Your task: Reproduce the records below exactly as they are written.

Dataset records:

+-------+

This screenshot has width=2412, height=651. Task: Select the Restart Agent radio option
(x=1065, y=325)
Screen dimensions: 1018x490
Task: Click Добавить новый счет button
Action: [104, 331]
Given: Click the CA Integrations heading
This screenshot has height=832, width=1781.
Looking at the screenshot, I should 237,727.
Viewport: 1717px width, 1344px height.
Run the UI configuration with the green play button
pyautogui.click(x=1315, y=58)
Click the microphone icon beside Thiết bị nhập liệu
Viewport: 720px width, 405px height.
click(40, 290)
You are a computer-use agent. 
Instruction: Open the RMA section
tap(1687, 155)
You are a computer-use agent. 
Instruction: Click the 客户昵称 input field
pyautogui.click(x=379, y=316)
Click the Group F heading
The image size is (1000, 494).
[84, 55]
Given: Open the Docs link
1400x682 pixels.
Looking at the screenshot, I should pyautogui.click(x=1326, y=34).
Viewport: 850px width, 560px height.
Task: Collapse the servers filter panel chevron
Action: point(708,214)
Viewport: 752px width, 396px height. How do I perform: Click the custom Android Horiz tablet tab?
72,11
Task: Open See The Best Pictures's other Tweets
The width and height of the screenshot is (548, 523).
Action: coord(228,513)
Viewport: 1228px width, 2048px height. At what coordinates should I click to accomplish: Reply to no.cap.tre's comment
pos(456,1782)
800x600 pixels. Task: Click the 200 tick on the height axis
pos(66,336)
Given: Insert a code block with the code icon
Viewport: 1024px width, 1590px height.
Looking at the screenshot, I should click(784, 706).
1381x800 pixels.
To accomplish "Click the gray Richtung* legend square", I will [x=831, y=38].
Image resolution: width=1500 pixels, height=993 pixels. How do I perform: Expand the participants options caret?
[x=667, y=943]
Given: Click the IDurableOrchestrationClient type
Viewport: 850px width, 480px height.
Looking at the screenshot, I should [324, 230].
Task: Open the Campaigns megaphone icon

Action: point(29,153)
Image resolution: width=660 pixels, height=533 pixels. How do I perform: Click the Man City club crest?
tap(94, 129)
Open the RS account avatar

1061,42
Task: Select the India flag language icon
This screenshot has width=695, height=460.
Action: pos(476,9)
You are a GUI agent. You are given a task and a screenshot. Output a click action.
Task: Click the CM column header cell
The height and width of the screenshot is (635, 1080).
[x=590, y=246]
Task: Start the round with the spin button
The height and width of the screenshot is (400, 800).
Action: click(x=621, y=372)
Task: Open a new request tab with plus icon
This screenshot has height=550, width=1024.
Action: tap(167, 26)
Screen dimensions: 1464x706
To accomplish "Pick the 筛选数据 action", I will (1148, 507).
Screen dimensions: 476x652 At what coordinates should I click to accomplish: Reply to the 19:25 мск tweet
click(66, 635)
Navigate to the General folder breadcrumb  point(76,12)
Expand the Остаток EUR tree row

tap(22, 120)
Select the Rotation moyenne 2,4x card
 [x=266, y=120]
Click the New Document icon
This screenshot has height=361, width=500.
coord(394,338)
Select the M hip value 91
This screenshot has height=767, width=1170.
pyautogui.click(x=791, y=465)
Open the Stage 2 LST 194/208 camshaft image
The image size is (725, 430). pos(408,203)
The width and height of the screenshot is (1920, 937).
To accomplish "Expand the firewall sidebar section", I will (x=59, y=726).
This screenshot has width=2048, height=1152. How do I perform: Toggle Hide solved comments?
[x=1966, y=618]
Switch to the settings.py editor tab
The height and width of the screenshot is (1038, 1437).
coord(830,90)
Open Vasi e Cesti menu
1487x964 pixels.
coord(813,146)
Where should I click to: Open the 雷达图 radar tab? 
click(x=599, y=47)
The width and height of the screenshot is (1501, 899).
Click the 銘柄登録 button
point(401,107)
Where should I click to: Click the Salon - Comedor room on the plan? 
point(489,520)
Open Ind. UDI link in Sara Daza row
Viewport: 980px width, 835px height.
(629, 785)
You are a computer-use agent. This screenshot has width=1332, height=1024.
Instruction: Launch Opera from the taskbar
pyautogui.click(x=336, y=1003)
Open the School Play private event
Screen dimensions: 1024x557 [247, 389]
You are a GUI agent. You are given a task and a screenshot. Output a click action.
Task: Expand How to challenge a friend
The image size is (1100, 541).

+-------+

Output:
This screenshot has width=2412, height=651. Task: Select the Restart Agent radio option
(x=1065, y=325)
Screen dimensions: 1018x490
Task: Click Добавить новый счет button
Action: [104, 331]
Given: Click the CA Integrations heading
This screenshot has height=832, width=1781.
Looking at the screenshot, I should 237,727.
Viewport: 1717px width, 1344px height.
Run the UI configuration with the green play button
pyautogui.click(x=1315, y=58)
Click the microphone icon beside Thiết bị nhập liệu
Viewport: 720px width, 405px height.
click(40, 290)
You are a computer-use agent. 
Instruction: Open the RMA section
tap(1687, 155)
You are a computer-use agent. 
Instruction: Click the 客户昵称 input field
pyautogui.click(x=379, y=316)
Click the Group F heading
The image size is (1000, 494).
[84, 55]
Given: Open the Docs link
1400x682 pixels.
Looking at the screenshot, I should pyautogui.click(x=1326, y=34).
Viewport: 850px width, 560px height.
Task: Collapse the servers filter panel chevron
Action: point(708,214)
Viewport: 752px width, 396px height. How do I perform: Click the custom Android Horiz tablet tab?
72,11
Task: Open See The Best Pictures's other Tweets
The width and height of the screenshot is (548, 523).
Action: coord(228,513)
Viewport: 1228px width, 2048px height. At what coordinates should I click to accomplish: Reply to no.cap.tre's comment
pos(456,1782)
800x600 pixels. Task: Click the 200 tick on the height axis
pos(66,336)
Given: Insert a code block with the code icon
Viewport: 1024px width, 1590px height.
Looking at the screenshot, I should click(784, 706).
1381x800 pixels.
To accomplish "Click the gray Richtung* legend square", I will [x=831, y=38].
Image resolution: width=1500 pixels, height=993 pixels. How do I perform: Expand the participants options caret?
[x=667, y=943]
Given: Click the IDurableOrchestrationClient type
Viewport: 850px width, 480px height.
Looking at the screenshot, I should [324, 230].
Task: Open the Campaigns megaphone icon

Action: point(29,153)
Image resolution: width=660 pixels, height=533 pixels. How do I perform: Click the Man City club crest?
tap(94, 129)
Open the RS account avatar

1061,42
Task: Select the India flag language icon
This screenshot has width=695, height=460.
Action: pos(476,9)
You are a GUI agent. You are given a task and a screenshot. Output a click action.
Task: Click the CM column header cell
The height and width of the screenshot is (635, 1080).
[x=590, y=246]
Task: Start the round with the spin button
The height and width of the screenshot is (400, 800).
Action: click(x=621, y=372)
Task: Open a new request tab with plus icon
This screenshot has height=550, width=1024.
Action: tap(167, 26)
Screen dimensions: 1464x706
To accomplish "Pick the 筛选数据 action", I will (1148, 507).
Screen dimensions: 476x652 At what coordinates should I click to accomplish: Reply to the 19:25 мск tweet
click(66, 635)
Navigate to the General folder breadcrumb  point(76,12)
Expand the Остаток EUR tree row

tap(22, 120)
Select the Rotation moyenne 2,4x card
 [x=266, y=120]
Click the New Document icon
This screenshot has height=361, width=500.
coord(394,338)
Select the M hip value 91
This screenshot has height=767, width=1170.
pyautogui.click(x=791, y=465)
Open the Stage 2 LST 194/208 camshaft image
The image size is (725, 430). pos(408,203)
The width and height of the screenshot is (1920, 937).
To accomplish "Expand the firewall sidebar section", I will (x=59, y=726).
This screenshot has width=2048, height=1152. How do I perform: Toggle Hide solved comments?
[x=1966, y=618]
Switch to the settings.py editor tab
The height and width of the screenshot is (1038, 1437).
coord(830,90)
Open Vasi e Cesti menu
1487x964 pixels.
coord(813,146)
Where should I click to: Open the 雷达图 radar tab? 
click(x=599, y=47)
The width and height of the screenshot is (1501, 899).
Click the 銘柄登録 button
point(401,107)
Where should I click to: Click the Salon - Comedor room on the plan? 
point(489,520)
Open Ind. UDI link in Sara Daza row
Viewport: 980px width, 835px height.
(629, 785)
You are a computer-use agent. This screenshot has width=1332, height=1024.
Instruction: Launch Opera from the taskbar
pyautogui.click(x=336, y=1003)
Open the School Play private event
Screen dimensions: 1024x557 [247, 389]
You are a GUI agent. You are given a task and a screenshot. Output a click action.
Task: Expand How to challenge a friend
The image size is (1100, 541).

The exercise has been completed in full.